ご両親の意思を継がれ、喫茶店・洋菓子店で修業後、ルーブルを作ってきたママさん、ママさんと協力しお店を支えいつも美しいデザートをつくってくださった妹さん、どんなに忙しいときも丁寧に優しく対応してくださったマスターに、お疲れさまでしたとお伝えしたいです。長い間、本当にお疲れさまでした。大好きなお店でした。ありがとうございました。


ルーブルさんからはテーブル、椅子、そのほか什器、食器、装飾品などをお引き取りさせていただきました。
当店からも近いお店だったということもあり、できるかぎりルーブルさんを好きだったお客さん、ご近所の方にお届けしたく、家具はネット販売は行わず、当店の店頭のみでの販売とさせていただきたいと思っております。

テーブルの天板はうすく加工した貝殻を敷きつめた上に樹脂製のカバーシートがついています。
フレームは白い樹脂製、脚は金属製です。
天板のふちが剥がれかけているものもあり、1点1点状態が異なります。
サイズ:50×90×高さ61cm


椅子の座面はビニールレザー、フレームは金属製です。
ビニールレザーは張替えているようですが、フレームは喫茶創業時からのものだそうです。
フレームには錆びが出ている箇所が多くあり、座面も若干破れが生じていますが、使用していてただちに破れが広がる感じではありません。
サイズ:幅47×奥行57×高さ70cm、座面の高さ36cm

テーブル、椅子は、3月14日(木)12時より当店店頭に並びます。
また、店内で飾られていた絵画作品も2点販売を開始します。
(今日現在、そのほかの食器や什器などはまだ販売準備が整っておりません。
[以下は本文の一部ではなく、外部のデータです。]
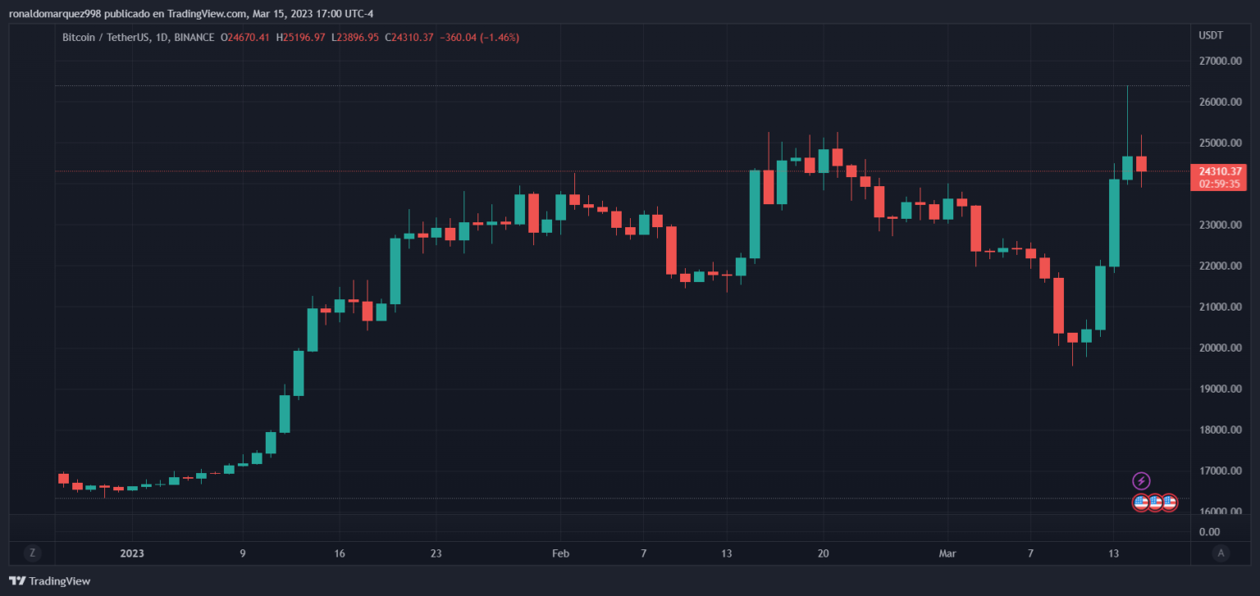
Task: Click the H25196.97 high value in the legend
Action: pos(300,38)
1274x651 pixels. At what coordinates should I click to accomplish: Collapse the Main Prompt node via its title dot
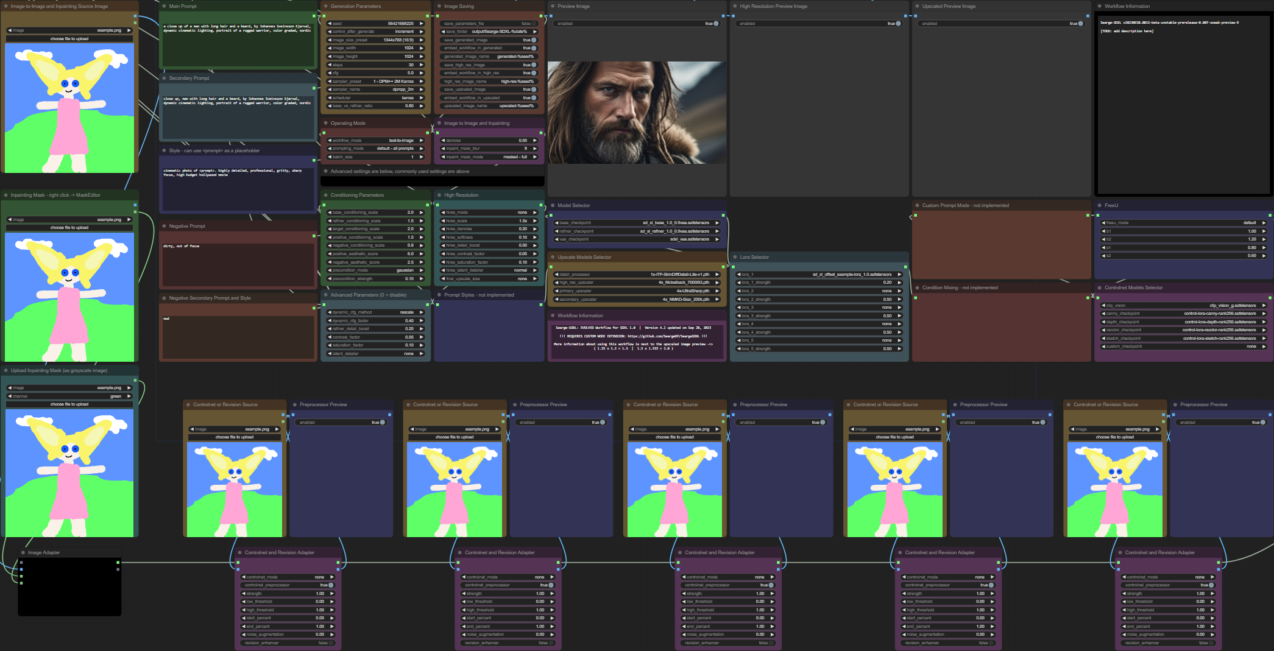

準備ができ次第、順次販売を開始いたします。)

テーブル、椅子、絵画作品は店頭のみでの販売となります。
メール、DMでのご注文やご予約、お取り置きはいたしかねますので、ご了承ください。
販売状況なども随時変動いたしますので、お問い合わせをいただいても返答できないこともあるかと思います。

以下補足です。ご確認くださいませ。
・できるかぎりたくさんの方のもとにお届けできればという思いから、テーブルはお一人様1点までとさせていただきます。
・返品は基本的には不可となります。状態をよくご覧いただきご購入くださいませ。
・購入いただいた方はその場でお持ち帰りいただくことも可能です。
・有料にて発送、当店でのお届けも承ります。

通常とは異なる販売方法とさせていただき、ご不便をおかけいたしますが、
多くの方にルーブルさんのお品物が渡るよう願っております。

食器についてはまだ販売準備中なのですが、ドリンク用のグラスやパフェグラス、デザートグラス、スパゲティのプレート、カップ&ソーサーなどそのほかたくさんの食器や小物を今後販売予定でおります。またルーブルさんの創業当時のメニュー表やロゴ入り菓子袋、そのほか紙ものなども販売準備しております。
什器などもいくつかお引き取りいたしましたので、販売の準備が整いましたらSNS等でお知らせいたします。

建物は近々解体されてしまうようなのですが、ルーブルさんをお好きだったたくさんの方のもとに、思い出の品々がひとつでも多く届くことを願っております。

最後に、お引き取りの際に1枚だけ見つかったエビスベーカリーのパン袋の写真を掲載します。

「ルーブル姉妹店」とあるのですが、おそらく喫茶室ルーブルが併設されてまもない頃にエビスベーカリーとしてパンも販売されていたということなのかなと思っていますが、詳しくご存じの方がいらっしゃったらうかがいたいです。